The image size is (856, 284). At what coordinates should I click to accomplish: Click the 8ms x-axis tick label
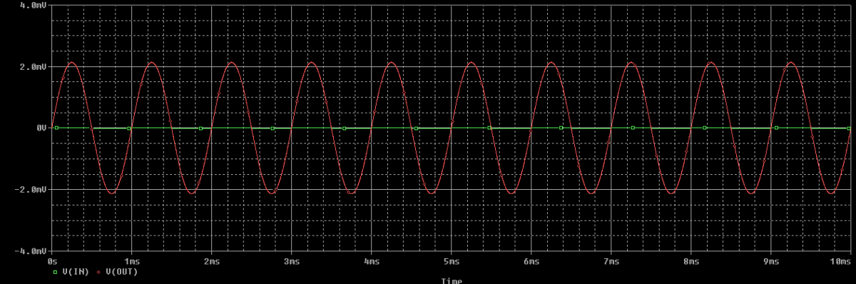coord(691,263)
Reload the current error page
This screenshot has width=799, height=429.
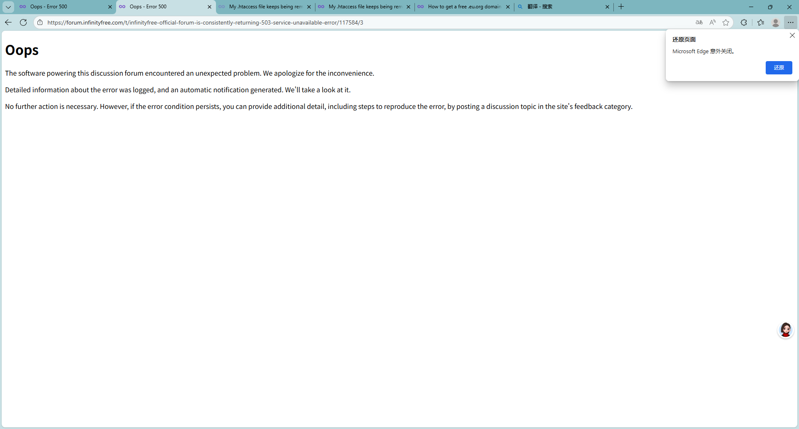point(23,22)
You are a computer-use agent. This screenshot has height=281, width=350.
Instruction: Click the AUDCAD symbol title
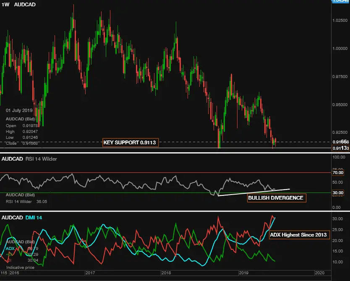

============

> **What you need to do**
Only the lines from the one that holds "Reload the current error page" through the final line of the material should be reproduced, word for word, with the pictures omitted.

> **Response box**
Reload the current error page
This screenshot has width=799, height=429.
point(23,22)
You are a computer-use agent. This screenshot has height=281, width=350.
Instruction: Click the AUDCAD symbol title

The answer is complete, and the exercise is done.